| Exercise description |
Continue the PyTorch cross-entropy loss code examples, starting after their last line.

| Passage to read |
__________________________________________________

Numeric example (weighted mean)

```python
import torch

logits = torch.tensor([
  [2.0, 0.0],  # sample 0
  [0.2, 0.0],
])  # sample 1
y = torch.tensor([0, 1])  # true classes
w = torch.tensor([1.0, 2.0])  # class weights (for 0 and 1)

# Framework result (weighted mean):
crit = torch.nn.CrossEntropyLoss(weight=w, reduction='mean')
loss_fw = crit(logits, y)

# Manual check
p = torch.softmax(logits, dim=1)
ell = -torch.log(p[range(2), y])  # per-sample losses
weights = w[y]
loss_manual = (weights * ell).sum() / weights.sum()

print(loss_fw.item(), loss_manual.item())  # nearly equal
```

```python
import torch
import torch.nn as nn

# Multiclass CE with integer targets
logits = torch.tensor([[2.0, 0.5, -1.0], [0.1, 1.2, 0.0]])  # shape (N=2, C=3)
y = torch.tensor([0, 2])  # correct classes
loss = nn.CrossEntropyLoss()(logits, y)  # includes log_softmax + NLL

# With class weights and label smoothing
weights = torch.tensor([1.0, 2.0, 0.5])
crit = nn.CrossEntropyLoss(weight=weights, label_smoothing=0.1)
loss_ws = crit(logits, y)

# Soft targets (probability distributions)
targets = torch.tensor([[0.9, 0.1, 0.0], [0.0, 0.2, 0.8]])
loss_soft = nn.functional.cross_entropy(logits, targets)

# Multilabel example uses BCEWithLogits (NOT CrossEntropy)

__________________________________________________

[Recorded data]
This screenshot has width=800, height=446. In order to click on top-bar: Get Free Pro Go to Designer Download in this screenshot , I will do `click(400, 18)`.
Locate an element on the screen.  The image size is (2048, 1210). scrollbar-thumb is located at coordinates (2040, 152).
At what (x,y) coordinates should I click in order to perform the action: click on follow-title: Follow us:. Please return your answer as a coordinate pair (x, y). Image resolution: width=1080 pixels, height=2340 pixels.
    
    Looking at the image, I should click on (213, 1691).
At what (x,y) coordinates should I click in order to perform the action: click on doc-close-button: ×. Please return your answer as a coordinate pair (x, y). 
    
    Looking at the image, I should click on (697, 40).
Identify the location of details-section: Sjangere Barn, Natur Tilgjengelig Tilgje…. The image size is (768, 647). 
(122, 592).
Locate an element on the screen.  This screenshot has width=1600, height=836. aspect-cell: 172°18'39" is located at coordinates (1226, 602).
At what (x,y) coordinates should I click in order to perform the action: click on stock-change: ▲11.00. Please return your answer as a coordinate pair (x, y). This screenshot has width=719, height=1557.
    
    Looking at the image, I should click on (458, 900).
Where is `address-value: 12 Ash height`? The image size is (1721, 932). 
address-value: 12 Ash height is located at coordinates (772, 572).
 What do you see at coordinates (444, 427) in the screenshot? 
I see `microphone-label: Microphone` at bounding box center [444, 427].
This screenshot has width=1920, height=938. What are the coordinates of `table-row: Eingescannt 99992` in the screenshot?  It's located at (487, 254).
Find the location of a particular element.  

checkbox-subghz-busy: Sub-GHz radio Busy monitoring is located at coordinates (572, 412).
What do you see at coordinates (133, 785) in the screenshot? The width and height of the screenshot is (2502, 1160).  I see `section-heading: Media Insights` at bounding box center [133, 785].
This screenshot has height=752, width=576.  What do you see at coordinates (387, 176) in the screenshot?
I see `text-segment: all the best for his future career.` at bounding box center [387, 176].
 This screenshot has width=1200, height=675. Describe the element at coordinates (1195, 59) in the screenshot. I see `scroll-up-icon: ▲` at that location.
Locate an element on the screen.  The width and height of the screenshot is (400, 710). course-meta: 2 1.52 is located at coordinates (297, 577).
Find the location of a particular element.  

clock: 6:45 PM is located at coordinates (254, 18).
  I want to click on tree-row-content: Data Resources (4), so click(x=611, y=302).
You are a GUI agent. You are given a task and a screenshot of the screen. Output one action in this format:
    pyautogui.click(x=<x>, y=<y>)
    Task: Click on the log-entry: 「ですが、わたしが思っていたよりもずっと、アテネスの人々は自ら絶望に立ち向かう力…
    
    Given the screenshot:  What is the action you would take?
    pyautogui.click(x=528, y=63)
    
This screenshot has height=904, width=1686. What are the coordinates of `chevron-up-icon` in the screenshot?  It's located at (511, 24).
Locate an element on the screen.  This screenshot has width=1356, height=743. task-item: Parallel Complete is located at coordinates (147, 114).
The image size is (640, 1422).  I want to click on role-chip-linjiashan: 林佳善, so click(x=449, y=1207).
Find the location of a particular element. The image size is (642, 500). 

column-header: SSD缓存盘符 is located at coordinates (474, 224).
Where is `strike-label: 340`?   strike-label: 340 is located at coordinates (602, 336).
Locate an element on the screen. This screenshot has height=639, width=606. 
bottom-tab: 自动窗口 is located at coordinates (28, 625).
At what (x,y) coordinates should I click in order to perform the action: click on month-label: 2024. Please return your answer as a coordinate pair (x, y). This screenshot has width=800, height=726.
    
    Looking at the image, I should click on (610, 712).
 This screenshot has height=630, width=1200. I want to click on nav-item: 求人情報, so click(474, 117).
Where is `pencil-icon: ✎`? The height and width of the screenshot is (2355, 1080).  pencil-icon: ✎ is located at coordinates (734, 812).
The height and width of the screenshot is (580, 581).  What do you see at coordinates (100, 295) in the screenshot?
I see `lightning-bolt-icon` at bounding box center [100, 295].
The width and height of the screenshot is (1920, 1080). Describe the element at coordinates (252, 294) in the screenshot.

__________________________________________________

| Task output |
ml_logits = torch.tensor([[1.2, -0.7, 0.3]])  # per-class logits
ml_targets = torch.tensor([[1.0, 0.0, 1.0]])  # independent labels
bce = nn.BCEWithLogitsLoss()
ml_loss = bce(ml_logits, ml_targets)
```

### pitfalls

- Pass logits to `CrossEntropyLoss`.
- Do not apply `softmax` beforehand; doing so causes numerical issues and incorrect gradients.
- For segmentation or sequence tasks, ensure target tensor shape matches logits’ spatial dims and uses class indices, not one‑hot.
- Use `ignore_index` to mask padding/void classes; verify the effective denominator when using `'mean'` reduction with weights.
- For heavy class imbalance, combine `weight` with sampling strategies or consider focal loss.
- Numerical stability is handled internally via `logsumexp`, but keep inputs in reasonable ranges and avoid manual `log(softmax(.))`.

### intuition

- Proper scoring rule: Cross‑entropy is a strictly proper scoring rule, incentivizing truthful probability estimates.
- Log‑loss emphasizes confident mistakes: assigning tiny probability to the true class incurs a large penalty, discouraging over‑confident wrong predictions.
- As data $\to \infty$, minimizing cross‑entropy recovers the data‑generating conditional distribution under correct model specification (consistency of MLE).